Pyatt, Graham and Jeffery I. Round. (1979). Accounting and Fixed Price Multipliers in a Social Accounting Matrix Framework (Vol. 89, 850-873): Blackwell Publishing for the Royal Economic Society.
“This paper is concerned with the relationships between output, factor demands and income, and the decomposition of these relationships into separate effects as suggested by the structure of a social accounting matrix representation of flows between them” (850). This SAM will be able to describe the behavior between three different matrices in one matrix.
“Factors of production receive income from domestic production…which in turn is distributed to households and companies…and as net factor income payments from abroad…Factor incomes received by households include wages, unincorporated business profits, and rent on dwellings…but households also receive distributed profits from the corporate sector…and transfers from government…before arriving at total household income. Similarly, corporate enterprises receive factor incomes in the form of gross profits…as well as current transfers from government…government income is derived from direct tax payments and other transfers by households…corporate enterprises…and from the rest of the world…as well as intra-government transfers…together with net indirect tax payments…shown as a receipt from a special indirect tax account.
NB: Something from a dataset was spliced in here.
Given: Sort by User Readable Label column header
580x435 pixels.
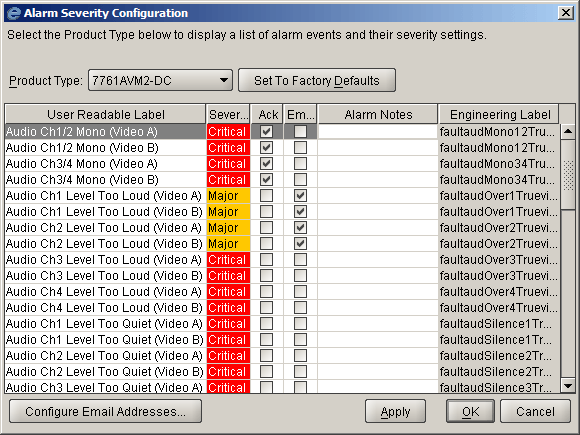Looking at the screenshot, I should 105,114.
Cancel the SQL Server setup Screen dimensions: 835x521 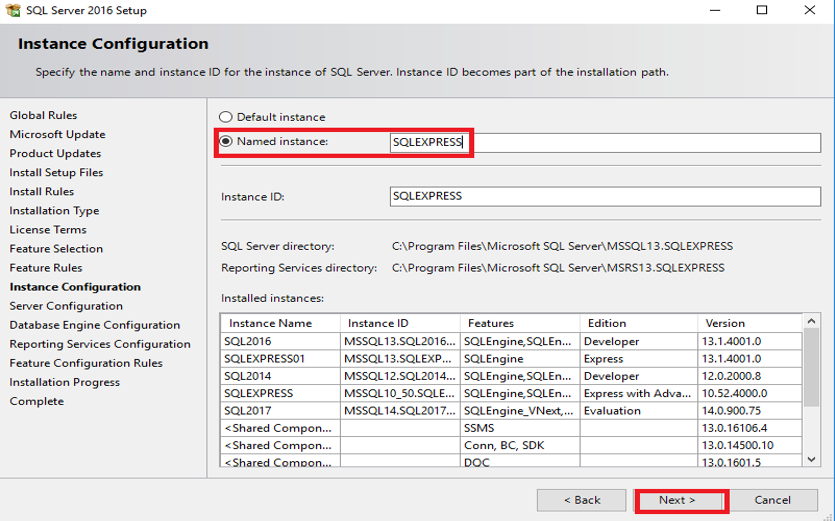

The expenditures on domestically produced commodities are shown in the row of account 4. They include outlays by household…government…investment…and the rest of the world…as well as intermediate transactions between production activities…Indirect taxes on all of these expenditures, and purchases of imported goods, are shown as separate outlays by the various spending units. …Finally, outlays on domestic investment…are matched by domestic and foreign savings…where the later…is the final balancing item in the rest of the world accounts” (854-4).
”To move from a SAM to a model structure requires that each account should be designated as endogenous or exogenous” (855).